Succinylated isoniazid potential prodrug: Design of Experiments (DoE) for synthesis optimization and computational study of the reaction mechanism by DFT calculations

Abstract

Tuberculosis represents a worldwide public health concern, showing high rates of incidence and mortality annually. There is a recommended therapeutic regimen, in which isoniazid is indicated. This drug has a recognized action on Mycobacterium tuberculosis and presents pharmacokinetic problems, which can be improved using prodrug design. Considering that, this paper aimed to apply Design of Experiments (DoE) methods to optimize the synthetic procedure of succinylated isoniazid, a kind of isoniazid prodrug. For this reason, a factorial study 33, varying (1) reaction time (X1) at 6, 12 and 18 h; (2) proportion of excess succinic anhydride (X2) at 1.2, 1.4 and 1.6 equivalents and (3) the different catalysts (X3), pyridine, triethylamine and DMAP were carried out in 19 different experiments (performed in triplicate).

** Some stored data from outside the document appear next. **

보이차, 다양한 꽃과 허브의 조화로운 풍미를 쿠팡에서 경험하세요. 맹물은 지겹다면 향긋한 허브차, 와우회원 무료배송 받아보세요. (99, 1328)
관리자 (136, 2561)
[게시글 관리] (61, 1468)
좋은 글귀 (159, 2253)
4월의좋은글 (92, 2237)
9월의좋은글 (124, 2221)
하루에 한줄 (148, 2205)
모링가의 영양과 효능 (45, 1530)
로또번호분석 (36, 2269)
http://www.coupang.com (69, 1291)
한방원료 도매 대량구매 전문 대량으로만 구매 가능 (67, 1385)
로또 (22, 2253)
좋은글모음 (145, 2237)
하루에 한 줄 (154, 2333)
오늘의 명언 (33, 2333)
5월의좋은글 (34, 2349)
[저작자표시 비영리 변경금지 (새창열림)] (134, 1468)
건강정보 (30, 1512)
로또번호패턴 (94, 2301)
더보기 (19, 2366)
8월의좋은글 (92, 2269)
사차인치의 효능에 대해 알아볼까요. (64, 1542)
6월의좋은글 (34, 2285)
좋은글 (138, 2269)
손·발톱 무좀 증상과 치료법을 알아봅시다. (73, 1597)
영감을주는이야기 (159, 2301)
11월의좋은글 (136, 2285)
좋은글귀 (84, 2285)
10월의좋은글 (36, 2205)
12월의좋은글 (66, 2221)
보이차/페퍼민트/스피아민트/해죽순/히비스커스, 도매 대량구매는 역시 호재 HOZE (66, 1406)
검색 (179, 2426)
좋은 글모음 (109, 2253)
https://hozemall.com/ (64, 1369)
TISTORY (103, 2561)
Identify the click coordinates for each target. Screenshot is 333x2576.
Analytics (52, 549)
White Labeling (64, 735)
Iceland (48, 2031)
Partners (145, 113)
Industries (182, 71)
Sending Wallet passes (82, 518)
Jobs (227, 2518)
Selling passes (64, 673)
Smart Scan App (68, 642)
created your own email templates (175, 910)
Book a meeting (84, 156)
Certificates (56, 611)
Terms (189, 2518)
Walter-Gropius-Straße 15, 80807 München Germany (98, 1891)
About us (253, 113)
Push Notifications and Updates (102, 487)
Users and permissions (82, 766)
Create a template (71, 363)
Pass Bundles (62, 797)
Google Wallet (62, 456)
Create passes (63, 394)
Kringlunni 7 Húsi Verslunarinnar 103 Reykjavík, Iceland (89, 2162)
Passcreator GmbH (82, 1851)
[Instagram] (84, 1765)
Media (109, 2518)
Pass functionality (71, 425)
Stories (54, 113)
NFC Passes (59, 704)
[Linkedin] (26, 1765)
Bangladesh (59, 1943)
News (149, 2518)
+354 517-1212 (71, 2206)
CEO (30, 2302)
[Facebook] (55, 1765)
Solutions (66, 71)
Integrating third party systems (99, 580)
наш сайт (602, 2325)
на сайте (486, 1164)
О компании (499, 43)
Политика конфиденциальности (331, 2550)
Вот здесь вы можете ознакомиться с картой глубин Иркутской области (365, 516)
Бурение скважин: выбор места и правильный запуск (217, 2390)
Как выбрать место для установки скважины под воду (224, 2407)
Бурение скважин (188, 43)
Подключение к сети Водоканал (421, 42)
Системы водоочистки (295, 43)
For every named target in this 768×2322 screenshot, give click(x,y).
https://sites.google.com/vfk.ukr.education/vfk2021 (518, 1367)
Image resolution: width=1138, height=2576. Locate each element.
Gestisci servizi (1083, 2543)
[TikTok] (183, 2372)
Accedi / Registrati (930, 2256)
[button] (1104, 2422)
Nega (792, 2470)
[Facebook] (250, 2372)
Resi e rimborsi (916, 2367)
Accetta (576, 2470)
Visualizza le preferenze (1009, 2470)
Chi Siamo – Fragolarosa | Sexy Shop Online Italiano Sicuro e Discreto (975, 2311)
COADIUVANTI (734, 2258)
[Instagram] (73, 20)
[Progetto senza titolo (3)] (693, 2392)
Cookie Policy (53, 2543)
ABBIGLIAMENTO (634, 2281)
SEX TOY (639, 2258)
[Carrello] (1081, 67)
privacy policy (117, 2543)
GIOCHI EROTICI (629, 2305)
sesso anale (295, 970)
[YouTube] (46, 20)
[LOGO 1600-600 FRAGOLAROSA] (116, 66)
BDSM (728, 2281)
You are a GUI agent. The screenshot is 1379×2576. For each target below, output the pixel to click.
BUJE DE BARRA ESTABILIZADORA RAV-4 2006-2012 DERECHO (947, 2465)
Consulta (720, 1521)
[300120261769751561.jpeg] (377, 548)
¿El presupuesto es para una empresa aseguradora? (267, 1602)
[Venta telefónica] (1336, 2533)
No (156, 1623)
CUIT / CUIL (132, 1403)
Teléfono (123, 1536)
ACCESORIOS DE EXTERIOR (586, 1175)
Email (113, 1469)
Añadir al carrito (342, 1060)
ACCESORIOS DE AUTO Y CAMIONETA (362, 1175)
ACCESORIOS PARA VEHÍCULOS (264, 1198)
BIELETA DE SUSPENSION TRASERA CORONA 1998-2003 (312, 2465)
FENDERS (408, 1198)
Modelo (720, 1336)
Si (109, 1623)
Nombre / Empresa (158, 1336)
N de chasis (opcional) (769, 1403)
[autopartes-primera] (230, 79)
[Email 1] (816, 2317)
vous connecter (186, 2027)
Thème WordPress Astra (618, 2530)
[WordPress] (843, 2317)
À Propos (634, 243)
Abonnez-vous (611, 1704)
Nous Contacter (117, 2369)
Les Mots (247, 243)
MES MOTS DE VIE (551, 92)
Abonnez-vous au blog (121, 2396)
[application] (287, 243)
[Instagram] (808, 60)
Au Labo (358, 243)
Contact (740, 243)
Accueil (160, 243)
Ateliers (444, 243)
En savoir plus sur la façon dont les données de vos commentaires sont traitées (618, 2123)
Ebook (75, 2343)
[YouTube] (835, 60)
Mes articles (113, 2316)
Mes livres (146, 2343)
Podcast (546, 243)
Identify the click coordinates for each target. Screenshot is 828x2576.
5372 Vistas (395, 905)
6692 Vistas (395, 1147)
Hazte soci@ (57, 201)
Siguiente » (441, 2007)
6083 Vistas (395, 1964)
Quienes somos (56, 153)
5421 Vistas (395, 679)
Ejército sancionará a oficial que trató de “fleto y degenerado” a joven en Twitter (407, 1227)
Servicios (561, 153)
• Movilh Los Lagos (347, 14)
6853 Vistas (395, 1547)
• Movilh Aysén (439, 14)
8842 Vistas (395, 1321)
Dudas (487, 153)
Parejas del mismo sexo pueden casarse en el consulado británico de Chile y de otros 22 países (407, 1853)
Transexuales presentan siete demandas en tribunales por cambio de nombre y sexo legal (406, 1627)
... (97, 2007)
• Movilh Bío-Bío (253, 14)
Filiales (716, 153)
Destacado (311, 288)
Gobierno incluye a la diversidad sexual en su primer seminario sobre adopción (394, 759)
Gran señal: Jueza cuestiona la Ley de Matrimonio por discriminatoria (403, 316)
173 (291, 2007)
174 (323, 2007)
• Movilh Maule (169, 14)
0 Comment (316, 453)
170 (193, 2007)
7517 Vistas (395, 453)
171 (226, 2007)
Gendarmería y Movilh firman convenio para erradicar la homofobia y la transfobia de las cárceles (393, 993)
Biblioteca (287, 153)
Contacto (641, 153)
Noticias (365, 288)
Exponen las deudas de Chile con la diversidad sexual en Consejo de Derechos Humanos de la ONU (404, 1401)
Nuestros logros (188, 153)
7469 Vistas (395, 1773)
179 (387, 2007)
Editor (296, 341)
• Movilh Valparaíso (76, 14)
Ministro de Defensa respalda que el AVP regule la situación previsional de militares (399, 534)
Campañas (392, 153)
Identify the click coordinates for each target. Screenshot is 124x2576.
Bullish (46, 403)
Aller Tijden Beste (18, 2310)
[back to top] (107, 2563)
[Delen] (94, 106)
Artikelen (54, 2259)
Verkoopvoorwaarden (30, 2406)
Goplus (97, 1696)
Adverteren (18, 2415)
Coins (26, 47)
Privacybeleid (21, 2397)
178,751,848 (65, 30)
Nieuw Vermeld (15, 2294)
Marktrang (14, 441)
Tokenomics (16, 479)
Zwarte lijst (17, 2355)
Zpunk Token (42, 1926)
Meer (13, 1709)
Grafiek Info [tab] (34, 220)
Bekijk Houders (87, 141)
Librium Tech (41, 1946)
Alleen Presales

It was observed that the condition containing DMAP, 18 h of reaction, presented the best result (85% yield). Additionally, DFT calculations were extremely important for understanding two competitive reaction mechanisms: via a basic DMAP catalysis (Pathway 1) and via self-catalyzed by the succinylated isoniazid (Pathway 2). The presence of a base was fundamental to generate a catalytic amount of product in order to start the Pathway 2. As the reaction goes on and the self-catalyst concentration increases, the Pathway 2 becomes the favorable mechanism, explaining the low influence of the base in the factorial test.